= K.H. and Others vs. Slovakia =

K.H. and Others vs. Slovakia is the first in a series of cases before the European Court for Human Rights dealing with the subject of forced sterilisation of Romani people or Gypsy women from Slovakia. The case did not deal with sterilization directly but it concerned access to medical records of forcibly sterilized Romani women for the purpose of litigation of their rights.

It was also the first case in which the European Court dealt with the right of access to medical records and with the right to so called "pre-trial evidence disclosure" neither of which have been previously defined under the European Convention on Human Rights.

==Controversy==
The case involved eight Slovak women of Romani origin, who suspected they had been sterilised when giving birth by caesarean section in Slovakian hospitals. None of the women had been able to conceive since their last caesarean delivery and were in doubt as to how this was possible. Some of them remembered being asked to sign legal documents during the delivery, but they were unsure regarding the contents of these documents and what they had actually signed. The women and their attorneys wanted to photocopy their medical records to achieve clarity in relation to their health status, in order to potentially prepare civil claims, and to ensure that the medical documents would not be lost or destroyed by the hospitals to cover up illegal practices. Despite extensive proceedings before the Slovak courts, the women and their attorneys were not allowed to photocopy the records and petitioned the European Court.

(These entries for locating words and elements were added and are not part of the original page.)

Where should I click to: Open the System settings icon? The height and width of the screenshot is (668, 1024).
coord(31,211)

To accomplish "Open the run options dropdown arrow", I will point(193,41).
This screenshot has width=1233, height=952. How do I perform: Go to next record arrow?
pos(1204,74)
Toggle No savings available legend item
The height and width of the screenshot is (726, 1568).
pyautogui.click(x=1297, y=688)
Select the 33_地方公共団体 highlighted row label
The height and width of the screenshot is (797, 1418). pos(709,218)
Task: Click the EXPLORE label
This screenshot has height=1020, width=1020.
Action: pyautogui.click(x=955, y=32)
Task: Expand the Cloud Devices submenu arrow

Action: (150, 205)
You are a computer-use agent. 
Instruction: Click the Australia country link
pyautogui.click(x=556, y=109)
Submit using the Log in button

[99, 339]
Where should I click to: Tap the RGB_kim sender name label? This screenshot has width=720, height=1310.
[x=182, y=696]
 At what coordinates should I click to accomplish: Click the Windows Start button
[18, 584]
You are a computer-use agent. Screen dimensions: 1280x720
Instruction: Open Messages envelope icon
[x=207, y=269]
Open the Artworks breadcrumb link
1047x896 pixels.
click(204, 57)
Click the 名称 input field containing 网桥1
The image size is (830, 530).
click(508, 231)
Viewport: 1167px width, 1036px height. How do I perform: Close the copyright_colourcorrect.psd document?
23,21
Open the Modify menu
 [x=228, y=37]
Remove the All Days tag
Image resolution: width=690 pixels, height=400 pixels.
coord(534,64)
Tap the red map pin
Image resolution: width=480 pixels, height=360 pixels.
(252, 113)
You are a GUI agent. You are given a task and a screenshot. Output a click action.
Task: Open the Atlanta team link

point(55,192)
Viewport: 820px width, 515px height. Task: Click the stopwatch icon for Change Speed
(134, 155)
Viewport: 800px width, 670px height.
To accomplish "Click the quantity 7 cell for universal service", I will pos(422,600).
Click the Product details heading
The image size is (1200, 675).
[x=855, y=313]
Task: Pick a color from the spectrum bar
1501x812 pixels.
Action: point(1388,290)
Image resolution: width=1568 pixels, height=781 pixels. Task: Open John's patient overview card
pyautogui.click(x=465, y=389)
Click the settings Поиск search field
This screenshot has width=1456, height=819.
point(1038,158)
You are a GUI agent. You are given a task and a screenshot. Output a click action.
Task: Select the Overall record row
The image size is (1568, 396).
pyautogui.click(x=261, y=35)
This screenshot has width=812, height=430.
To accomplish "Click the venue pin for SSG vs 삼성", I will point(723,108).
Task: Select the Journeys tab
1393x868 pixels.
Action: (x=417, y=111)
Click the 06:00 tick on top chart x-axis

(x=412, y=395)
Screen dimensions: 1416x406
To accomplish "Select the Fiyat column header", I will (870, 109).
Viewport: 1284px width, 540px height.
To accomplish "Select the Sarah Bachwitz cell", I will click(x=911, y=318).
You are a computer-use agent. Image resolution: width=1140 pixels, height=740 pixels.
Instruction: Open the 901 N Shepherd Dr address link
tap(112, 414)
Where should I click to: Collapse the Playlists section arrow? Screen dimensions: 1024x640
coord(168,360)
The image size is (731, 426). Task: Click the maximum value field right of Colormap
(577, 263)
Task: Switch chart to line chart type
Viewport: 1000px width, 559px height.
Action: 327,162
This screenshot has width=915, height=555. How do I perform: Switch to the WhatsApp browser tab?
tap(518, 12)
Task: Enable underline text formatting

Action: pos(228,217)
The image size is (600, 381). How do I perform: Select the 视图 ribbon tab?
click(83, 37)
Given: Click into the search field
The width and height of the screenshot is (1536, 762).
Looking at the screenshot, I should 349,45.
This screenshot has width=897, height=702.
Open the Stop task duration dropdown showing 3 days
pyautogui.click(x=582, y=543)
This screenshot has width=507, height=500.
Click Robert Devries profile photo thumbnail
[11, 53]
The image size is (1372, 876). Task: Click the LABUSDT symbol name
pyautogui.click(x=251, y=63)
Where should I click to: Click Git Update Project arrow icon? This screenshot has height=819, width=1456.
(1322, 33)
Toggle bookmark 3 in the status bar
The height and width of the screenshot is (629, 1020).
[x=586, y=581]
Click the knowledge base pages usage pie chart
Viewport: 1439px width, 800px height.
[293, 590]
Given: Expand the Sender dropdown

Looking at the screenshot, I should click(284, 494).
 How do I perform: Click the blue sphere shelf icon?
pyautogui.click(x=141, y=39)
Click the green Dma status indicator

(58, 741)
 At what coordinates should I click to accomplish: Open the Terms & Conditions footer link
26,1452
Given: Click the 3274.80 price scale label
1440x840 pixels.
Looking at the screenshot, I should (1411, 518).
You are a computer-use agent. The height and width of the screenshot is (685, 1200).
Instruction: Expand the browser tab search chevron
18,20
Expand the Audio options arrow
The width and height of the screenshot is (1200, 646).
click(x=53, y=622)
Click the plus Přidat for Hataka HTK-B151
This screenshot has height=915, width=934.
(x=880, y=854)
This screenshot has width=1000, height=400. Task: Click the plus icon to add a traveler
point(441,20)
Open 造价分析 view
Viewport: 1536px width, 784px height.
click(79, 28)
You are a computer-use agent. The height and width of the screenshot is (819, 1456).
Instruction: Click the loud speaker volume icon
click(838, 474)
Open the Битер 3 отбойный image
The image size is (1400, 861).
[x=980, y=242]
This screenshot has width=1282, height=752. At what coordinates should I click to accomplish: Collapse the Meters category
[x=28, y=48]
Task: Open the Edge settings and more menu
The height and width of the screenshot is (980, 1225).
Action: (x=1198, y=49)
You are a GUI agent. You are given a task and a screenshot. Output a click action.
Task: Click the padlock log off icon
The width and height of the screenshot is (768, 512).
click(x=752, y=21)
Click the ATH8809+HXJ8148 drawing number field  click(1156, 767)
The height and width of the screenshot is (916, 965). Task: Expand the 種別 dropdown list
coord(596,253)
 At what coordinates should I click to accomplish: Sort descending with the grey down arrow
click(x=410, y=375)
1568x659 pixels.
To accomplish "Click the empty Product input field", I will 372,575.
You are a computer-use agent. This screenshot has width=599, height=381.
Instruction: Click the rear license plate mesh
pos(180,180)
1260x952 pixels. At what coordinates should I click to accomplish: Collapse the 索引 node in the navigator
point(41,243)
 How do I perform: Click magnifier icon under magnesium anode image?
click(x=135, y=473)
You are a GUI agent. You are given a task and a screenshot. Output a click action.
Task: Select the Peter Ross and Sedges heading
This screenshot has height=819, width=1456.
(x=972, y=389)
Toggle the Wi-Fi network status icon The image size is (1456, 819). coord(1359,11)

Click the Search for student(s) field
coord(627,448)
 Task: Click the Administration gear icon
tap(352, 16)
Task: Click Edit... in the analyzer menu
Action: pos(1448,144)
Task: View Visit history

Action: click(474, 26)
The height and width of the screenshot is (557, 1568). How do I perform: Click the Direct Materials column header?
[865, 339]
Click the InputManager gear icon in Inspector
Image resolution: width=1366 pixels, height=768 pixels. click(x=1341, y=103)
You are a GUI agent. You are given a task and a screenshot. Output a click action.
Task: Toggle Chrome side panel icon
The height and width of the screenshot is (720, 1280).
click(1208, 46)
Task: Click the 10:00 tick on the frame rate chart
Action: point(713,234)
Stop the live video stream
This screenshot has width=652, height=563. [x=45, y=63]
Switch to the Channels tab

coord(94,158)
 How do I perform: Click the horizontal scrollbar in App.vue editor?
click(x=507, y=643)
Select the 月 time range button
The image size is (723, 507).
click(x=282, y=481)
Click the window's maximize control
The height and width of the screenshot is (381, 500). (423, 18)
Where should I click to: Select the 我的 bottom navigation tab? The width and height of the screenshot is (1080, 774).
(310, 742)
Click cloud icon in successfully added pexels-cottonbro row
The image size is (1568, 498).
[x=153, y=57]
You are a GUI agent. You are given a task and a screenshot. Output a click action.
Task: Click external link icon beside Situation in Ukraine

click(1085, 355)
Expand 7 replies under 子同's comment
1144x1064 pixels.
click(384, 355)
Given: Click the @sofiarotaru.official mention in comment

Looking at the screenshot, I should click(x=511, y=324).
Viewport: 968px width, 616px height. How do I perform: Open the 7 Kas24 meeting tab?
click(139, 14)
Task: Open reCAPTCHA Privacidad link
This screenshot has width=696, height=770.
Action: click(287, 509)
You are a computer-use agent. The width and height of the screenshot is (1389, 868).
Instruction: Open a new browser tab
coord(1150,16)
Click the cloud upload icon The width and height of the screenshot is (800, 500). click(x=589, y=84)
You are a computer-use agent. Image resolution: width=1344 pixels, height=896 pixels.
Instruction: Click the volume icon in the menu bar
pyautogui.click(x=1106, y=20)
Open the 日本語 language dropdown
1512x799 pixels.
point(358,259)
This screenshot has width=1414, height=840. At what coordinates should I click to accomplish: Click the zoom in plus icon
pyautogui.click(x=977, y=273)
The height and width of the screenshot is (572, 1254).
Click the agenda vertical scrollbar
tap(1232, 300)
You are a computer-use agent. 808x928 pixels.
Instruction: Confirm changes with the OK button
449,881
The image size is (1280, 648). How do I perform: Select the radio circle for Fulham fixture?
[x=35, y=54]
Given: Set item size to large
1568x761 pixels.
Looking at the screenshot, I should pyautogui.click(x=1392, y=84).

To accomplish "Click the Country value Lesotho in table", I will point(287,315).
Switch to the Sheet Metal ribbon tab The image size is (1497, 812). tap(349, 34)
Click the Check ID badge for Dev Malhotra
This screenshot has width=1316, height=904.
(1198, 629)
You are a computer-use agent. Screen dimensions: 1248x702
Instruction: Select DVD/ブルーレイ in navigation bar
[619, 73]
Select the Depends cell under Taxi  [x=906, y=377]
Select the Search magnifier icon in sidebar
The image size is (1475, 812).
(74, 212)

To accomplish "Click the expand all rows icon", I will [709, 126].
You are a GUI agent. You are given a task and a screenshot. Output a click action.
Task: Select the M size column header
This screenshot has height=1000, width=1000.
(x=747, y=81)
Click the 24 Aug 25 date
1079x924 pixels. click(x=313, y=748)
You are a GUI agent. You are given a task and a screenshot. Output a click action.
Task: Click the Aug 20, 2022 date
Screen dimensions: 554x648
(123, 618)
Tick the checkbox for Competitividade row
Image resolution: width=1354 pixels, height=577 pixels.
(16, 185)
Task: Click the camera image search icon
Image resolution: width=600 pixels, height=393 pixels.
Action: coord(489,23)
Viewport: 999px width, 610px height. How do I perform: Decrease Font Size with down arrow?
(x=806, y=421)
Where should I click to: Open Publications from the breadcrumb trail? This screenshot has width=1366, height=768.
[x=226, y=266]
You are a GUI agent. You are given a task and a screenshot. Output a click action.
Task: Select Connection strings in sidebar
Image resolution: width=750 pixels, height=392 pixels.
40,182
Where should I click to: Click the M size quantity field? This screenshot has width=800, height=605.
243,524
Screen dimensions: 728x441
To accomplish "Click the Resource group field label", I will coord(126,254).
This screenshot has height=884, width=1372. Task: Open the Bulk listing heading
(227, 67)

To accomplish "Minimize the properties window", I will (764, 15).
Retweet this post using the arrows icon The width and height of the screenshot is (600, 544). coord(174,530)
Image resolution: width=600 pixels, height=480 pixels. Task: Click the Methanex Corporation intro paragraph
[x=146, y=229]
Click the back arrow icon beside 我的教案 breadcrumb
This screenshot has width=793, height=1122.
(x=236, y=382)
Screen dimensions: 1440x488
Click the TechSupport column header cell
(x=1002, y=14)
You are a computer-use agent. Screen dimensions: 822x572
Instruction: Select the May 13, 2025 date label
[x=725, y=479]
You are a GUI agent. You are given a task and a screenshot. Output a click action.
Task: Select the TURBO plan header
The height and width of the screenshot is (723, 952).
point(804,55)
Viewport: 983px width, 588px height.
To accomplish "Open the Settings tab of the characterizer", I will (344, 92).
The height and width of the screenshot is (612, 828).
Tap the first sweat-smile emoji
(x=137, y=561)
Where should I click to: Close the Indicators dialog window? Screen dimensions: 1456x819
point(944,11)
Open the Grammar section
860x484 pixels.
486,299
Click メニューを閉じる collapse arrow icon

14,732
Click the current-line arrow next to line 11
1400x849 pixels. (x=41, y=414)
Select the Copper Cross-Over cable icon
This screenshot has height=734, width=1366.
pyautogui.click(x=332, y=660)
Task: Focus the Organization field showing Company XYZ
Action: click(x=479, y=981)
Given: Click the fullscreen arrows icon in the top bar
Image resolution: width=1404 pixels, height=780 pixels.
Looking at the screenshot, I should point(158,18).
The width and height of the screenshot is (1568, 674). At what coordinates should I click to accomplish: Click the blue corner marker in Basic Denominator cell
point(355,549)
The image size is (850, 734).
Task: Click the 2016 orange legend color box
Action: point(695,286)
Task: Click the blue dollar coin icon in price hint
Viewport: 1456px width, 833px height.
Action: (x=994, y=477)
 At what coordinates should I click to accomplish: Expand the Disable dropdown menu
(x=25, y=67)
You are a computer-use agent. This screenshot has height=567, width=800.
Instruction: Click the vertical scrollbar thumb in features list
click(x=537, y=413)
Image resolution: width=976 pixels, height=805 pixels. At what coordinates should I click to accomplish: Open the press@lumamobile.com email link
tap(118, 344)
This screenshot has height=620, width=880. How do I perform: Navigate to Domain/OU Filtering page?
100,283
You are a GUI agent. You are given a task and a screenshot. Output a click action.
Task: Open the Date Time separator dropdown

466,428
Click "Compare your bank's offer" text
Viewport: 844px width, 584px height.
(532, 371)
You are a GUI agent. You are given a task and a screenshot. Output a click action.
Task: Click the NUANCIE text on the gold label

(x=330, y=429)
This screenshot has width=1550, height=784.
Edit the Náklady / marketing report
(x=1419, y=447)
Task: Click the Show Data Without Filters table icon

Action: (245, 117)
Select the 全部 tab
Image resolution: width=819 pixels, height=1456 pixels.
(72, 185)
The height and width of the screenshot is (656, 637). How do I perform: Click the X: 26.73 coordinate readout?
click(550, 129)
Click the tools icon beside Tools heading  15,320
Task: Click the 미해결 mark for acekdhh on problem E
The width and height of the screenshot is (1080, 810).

The European Court found the violation of their rights under Article 8 of the European Convention on Human Rights as it ruled that the right to respect for private and family life encompasses informational rights related to health and health status.

Additionally, the European Court stated that the failure to allow them to make copies amounted to a violation of their right to access to justice under Article 6 of the European Convention, establishing for the first time a pre-trial evidence disclosure right. This aspect of the decision establishes that, if a state holds information about an individual that can potentially be used in litigation in the future, and if the state refuses to make this information accessible in its "physical" form (copy), the state is violating the individual's right to fair trial under the European Convention. By formulating two conditions of the right to effective access to medical information, the Court reinforced the human rights protection of data of a personal and specific nature.